Anywhere rainfall persists, the risk of flooding will increase. Where rainfall is the most intense and frequent, incidents of small stream and flash flooding can occur. People should anticipate travel delays during the wet pattern.
Opportunities for rain will continue in Florida and southeastern Georgia over the next couple of weeks. Much of the region is in need of more rain to help extinguish brush fires. There is a chance that tropical moisture comes into play toward the end of the first week of June.
The cloudy conditions have also held high temperatures to near to slightly below average in many parts of the Northeast and the Midwest.
The combination of wet weather and lower temperatures has resulted in green lawns, filled reservoirs and poor drying conditions. Lawncutting operations may struggle to keep up.
"While there can be a very warm day here and there, long stretches of hot weather are unlikely into early June for much of the Northeast and Midwest," Duffey said.
Water in unheated pools and lakes may struggle to warm up significantly, due to the lack of hot, sunny days. Ocean water temperatures are less affected by sunshine and hot weather. Surf temperatures may run close to average as a result.
"The pattern of April-like rainfall with June temperatures should keep overall energy consumption close to average over the next few weeks," Duffey said.
Most areas in the corn belt of the central U.S. that are not experiencing lingering river flooding should receive a fair balance of heat and moisture to allow the crop to grow and mature, Duffey stated.
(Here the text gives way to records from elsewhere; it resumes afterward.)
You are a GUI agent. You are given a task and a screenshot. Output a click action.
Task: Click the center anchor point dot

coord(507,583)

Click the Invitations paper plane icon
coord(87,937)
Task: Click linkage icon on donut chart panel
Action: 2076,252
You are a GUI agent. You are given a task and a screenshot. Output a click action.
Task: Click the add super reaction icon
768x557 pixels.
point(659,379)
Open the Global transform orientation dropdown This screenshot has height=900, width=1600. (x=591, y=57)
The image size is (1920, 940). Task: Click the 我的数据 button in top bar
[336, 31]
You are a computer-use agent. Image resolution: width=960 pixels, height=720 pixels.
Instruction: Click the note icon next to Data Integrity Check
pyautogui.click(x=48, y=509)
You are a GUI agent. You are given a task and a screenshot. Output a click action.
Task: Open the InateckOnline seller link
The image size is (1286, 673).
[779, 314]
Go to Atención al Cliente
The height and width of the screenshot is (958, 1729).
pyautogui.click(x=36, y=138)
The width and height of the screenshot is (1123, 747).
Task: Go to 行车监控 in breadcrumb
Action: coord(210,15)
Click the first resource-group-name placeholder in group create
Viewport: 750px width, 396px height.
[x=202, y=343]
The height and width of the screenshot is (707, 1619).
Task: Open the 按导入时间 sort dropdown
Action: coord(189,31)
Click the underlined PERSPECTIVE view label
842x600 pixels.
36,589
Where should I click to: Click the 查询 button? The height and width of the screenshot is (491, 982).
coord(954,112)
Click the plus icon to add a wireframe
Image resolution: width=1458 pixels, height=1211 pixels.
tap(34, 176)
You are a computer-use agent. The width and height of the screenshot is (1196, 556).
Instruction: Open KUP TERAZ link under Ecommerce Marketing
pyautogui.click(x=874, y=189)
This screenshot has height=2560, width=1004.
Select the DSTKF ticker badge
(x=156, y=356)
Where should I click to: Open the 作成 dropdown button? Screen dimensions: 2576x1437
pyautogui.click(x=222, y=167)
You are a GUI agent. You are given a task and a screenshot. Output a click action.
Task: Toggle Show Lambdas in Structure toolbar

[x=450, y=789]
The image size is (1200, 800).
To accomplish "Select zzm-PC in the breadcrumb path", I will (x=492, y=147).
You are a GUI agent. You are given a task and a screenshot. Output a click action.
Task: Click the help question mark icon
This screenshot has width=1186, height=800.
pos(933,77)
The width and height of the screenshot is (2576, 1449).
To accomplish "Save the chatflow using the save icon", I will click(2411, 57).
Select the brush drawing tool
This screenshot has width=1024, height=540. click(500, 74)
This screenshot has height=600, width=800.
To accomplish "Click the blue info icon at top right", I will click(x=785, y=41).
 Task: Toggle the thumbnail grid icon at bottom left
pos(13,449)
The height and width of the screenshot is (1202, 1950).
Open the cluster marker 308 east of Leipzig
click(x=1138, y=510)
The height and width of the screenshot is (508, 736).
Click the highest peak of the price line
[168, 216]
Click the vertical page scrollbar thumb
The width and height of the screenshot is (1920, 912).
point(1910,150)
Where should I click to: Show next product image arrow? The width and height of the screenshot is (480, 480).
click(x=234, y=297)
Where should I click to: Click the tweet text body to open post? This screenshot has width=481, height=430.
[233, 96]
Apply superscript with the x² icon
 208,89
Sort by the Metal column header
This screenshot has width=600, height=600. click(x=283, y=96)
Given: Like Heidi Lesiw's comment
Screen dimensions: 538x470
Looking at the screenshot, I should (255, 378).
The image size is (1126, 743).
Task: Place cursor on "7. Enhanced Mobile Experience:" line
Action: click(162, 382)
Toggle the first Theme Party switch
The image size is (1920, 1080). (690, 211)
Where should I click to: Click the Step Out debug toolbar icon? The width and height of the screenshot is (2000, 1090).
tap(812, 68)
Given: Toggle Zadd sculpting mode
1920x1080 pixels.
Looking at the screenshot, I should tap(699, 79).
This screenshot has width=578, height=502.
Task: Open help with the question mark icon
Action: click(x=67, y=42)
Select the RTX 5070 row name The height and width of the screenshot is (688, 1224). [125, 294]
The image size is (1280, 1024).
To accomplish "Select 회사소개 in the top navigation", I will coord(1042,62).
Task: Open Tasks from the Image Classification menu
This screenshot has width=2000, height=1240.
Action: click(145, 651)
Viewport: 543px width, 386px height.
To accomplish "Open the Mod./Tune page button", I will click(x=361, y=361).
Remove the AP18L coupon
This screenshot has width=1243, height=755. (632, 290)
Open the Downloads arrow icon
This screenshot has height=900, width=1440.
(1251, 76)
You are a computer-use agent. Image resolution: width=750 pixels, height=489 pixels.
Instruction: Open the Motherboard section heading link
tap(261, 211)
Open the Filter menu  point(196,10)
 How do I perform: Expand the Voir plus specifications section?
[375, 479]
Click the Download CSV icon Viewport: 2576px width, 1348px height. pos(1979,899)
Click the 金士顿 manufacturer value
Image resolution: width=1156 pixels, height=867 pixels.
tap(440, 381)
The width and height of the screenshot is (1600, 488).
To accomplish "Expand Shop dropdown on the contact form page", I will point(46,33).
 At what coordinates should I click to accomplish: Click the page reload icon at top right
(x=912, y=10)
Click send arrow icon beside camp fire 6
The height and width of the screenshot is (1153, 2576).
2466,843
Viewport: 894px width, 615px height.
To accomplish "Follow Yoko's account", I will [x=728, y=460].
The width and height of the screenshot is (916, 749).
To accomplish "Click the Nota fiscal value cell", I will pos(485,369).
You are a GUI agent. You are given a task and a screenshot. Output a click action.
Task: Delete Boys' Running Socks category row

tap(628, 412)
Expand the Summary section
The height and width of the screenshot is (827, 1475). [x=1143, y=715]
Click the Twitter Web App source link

However, some waters along the Mississippi and its major tributaries will remain above flood stage into the middle of June.
Somewhere during the second half of or the last part of June, the pattern is expected to dry out a bit and then warm up as a result.
"The AccuWeather long-range team still expects the summer of 2017 to finish with near- to slighty above-average temperatures and near- to slightly above-average rainfall in much of the eastern half of the U.S.," Duffey said.